業界の未来を見据えた教育のアップデートにも意欲的だ。

「ICT施工の現場見学などを通じて、最先端のものづくりを肌で感じてもらいたいです。企業側の皆様には、ぜひ引き続きインターンシップなどの機会を通じて、生徒たちに広い世界を見せていただければと願っています」。

母校で学ぶ後輩たちが、宮崎の、そして世界のインフラを支える誇り高き技術者へと成長していくこと。それが先生にとっての最大の願いだ。これから社会へ羽ばたく生徒たちには、“翔け(はばたけ)”というメッセージを贈った。

「高校での学びを翼にして、自信を持って広い世界へ飛び出していってほしい。そしていつか、成長した姿でこの地元を支える主役になってくれることを期待しています」。

 


土木科の実習棟で行われる土質試験や水理の実習では、生徒たち自身が手を動かし、その目で観察しながら、計算式の向こう側にある物理的な現象を体感している。「教室での座学から解放されるところもあって(笑)、実習中の生徒たちは本当に生き生きとしています。
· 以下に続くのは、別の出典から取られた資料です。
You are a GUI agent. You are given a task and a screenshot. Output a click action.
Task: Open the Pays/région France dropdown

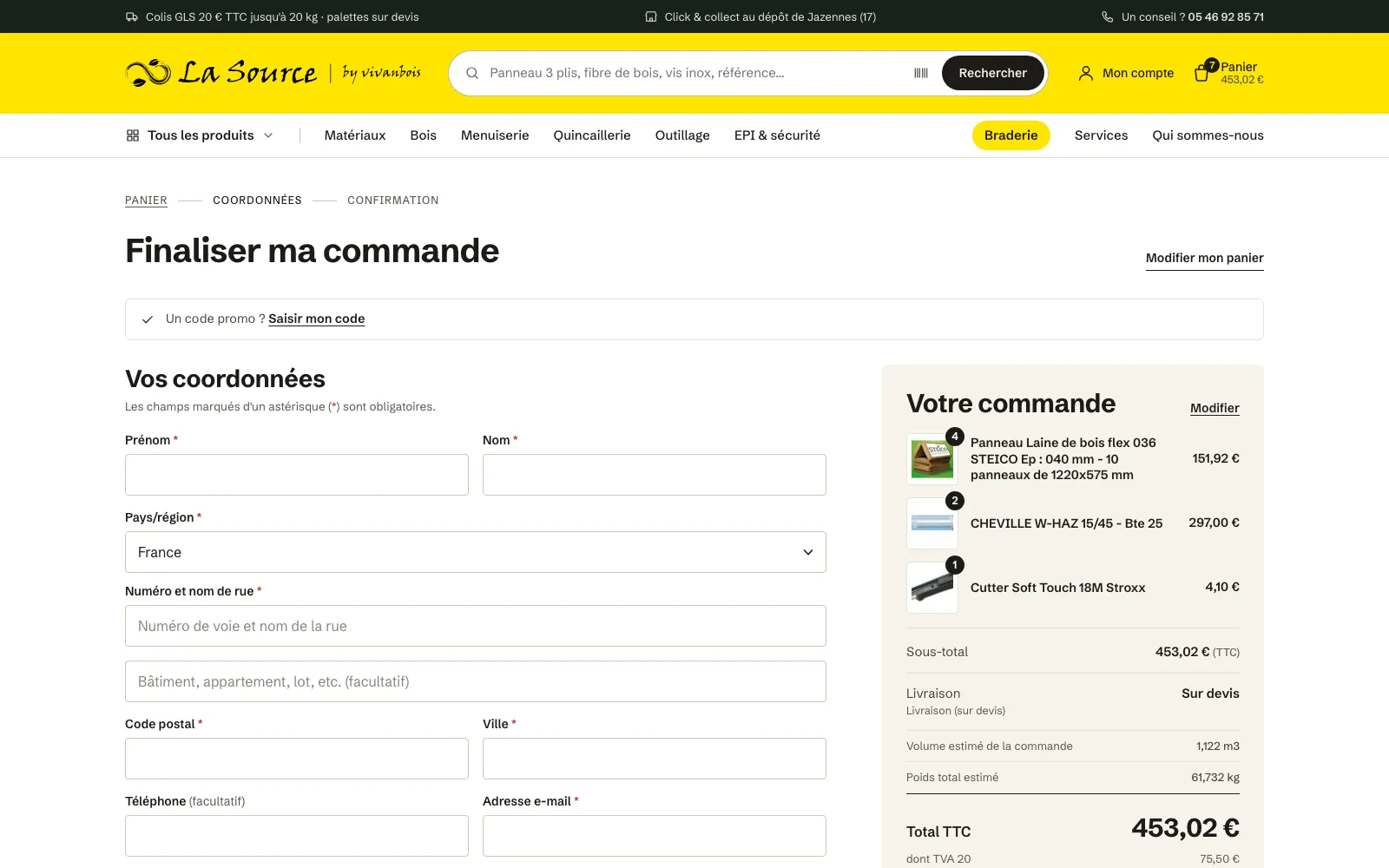(x=476, y=552)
こうした学びの積み重ねが、社会を支える主役となる彼らの底力として役立ってくれたらと思います」。

 


無人化施工の現場やICT施工を多く取り入れた現場見学などを中心に、業界の最先端技術に触れる機会を積極的に設けている土木科。「生徒一人ひとりのICTへの関心も深くなっています。学校敷地内での飛行規制などもあり簡単ではありませんが、今後はドローン操作なども実習に組み込んでいきたいです」と山本先生も意欲を燃やす。

 

天翔大橋

山本先生が「ぜひ見てほしい」と挙げるのは、五ヶ瀬川の深い峡谷に架かる天翔大橋。鳥が翼を広げて羽ばたいているような造形と、時代の架け橋になることを願って名付けられたこの橋は、コンクリートアーチ橋として日本最大級のスケールを誇り、水面からの高さは143mにも達します。「この橋の完成によって地域の暮らしは劇的に改善されました。構造の美しさはもちろん、土木が“人々の生活を繋ぐもの”であることを象徴する橋です」。